> [Exercise passage]:
======

Equine

Research Abstract

E04 - Comparison of Two Collection Methods for Cerebrospinal Fluid Analysis from the Standing, Sedate Adult Horse

Thursday, June 14
11:00 AM - 11:15 AM
Location: WSCC 620

Cerebrospinal fluid (CSF) analysis is an important component of the evaluation of neurologic horses. Lumbosacral (LS) centesis is routinely practiced; however, CSF collection from the space between the first and second cervical vertebrae (C1-C2) has also been described. The purpose of this study was to compare collection times, CSF cytology results, and equine protozoal myelitis (EPM) titers between the two collection sites.


 


Healthy adult horses (n=14) and horses with a complaint of neurologic disease (n=7) were used. Cerebrospinal fluid was collected from both sites in randomized order. Continuous data were analyzed using mixed-effects linear models and count data using mixed-effects negative binomial regression. Statistical significance was set at P < 0.05.


 


Cerebrospinal fluid collected from C1-C2 had a significantly lower mean protein concentration (48 mg/dL C1-C2 versus 53 mg/dL LS; P = 0.01), red blood cell count (98 cells/uL C1-C2 vs 540 cells/uL LS; P = 0.032) and lower percentage of neutrophils (0.25% C1-C2 vs 4.7% LS; P = 0.04). Collection time, total nucleated cell count, percentage of mononuclear cells, EPM titers, and serum:CSF EPM titer ratios were not significantly different between collection sites. No adverse effects were detected for either technique.

======

> [Assignment]: Please write the next part of the equine cerebrospinal fluid abstract above, picking up after its final sentence.

[Stored records]
======

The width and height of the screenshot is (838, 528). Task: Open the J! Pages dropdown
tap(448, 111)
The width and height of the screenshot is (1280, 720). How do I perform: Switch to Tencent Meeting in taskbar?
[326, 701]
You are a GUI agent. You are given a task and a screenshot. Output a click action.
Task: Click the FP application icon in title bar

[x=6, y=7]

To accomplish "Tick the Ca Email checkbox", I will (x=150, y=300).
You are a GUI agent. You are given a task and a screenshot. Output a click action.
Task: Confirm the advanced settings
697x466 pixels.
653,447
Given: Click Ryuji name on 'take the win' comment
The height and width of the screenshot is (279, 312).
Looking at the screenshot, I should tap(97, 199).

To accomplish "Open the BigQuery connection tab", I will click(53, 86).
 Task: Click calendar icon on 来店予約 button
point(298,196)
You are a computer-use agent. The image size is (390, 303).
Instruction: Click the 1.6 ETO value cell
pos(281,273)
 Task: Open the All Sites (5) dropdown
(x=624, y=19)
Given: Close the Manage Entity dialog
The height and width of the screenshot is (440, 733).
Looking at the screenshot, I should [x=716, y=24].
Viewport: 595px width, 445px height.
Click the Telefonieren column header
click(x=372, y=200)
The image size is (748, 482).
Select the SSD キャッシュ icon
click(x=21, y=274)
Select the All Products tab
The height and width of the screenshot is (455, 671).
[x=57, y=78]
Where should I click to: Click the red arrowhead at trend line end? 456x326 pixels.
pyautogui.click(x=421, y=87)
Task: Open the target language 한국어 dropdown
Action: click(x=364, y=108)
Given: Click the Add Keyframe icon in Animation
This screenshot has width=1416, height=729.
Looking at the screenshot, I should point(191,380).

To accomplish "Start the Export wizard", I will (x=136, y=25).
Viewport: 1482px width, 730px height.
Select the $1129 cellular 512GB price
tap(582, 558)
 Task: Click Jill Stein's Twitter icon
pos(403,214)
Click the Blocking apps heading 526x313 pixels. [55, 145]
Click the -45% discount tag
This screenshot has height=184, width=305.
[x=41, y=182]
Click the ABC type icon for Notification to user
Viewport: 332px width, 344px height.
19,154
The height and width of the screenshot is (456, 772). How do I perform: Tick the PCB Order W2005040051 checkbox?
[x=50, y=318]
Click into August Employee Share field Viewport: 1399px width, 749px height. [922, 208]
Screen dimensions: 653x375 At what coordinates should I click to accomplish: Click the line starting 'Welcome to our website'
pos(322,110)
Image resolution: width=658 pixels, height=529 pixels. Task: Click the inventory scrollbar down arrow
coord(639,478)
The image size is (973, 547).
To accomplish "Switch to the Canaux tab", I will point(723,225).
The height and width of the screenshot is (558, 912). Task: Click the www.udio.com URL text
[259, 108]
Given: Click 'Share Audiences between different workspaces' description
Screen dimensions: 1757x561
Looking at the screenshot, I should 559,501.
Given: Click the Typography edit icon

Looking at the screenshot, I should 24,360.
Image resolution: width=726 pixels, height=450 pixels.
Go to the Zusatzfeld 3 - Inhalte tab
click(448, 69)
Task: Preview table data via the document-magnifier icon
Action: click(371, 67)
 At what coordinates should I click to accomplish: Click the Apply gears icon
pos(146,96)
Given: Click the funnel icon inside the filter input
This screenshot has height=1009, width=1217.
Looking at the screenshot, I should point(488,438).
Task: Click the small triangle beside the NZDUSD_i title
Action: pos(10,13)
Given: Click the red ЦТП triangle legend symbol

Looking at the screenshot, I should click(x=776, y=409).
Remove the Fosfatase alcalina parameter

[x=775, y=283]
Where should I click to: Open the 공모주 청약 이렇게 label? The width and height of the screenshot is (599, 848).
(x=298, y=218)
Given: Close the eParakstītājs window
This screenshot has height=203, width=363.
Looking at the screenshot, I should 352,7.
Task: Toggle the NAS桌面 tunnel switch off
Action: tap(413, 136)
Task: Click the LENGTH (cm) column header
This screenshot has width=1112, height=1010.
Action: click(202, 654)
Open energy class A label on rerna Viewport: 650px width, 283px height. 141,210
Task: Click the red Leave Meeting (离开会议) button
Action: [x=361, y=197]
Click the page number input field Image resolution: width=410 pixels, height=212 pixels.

======

> [Answer to this task]:
 


Cerebrospinal fluid from the C1-C2 space provides an acceptable alternative to LS CSF collection with decreased likelihood of clinically important blood contamination of samples.

Hayley B. Chidlow, BVSc

Resident in Large Animal Medicine
University of Georgia College of Veterinary Medicine

Dr. Hayley Chidlow completed her veterinary training at University of Liverpool, England. She then spent two years as an associate in equine practice in England, before completing an 18 month Equine Internal Medicine Fellowship at Hagyard Equine Medical Institute in Lexington, Kentucky. She is currently in her second year of a Large Animal Internal Medicine residency at the University of Georgia.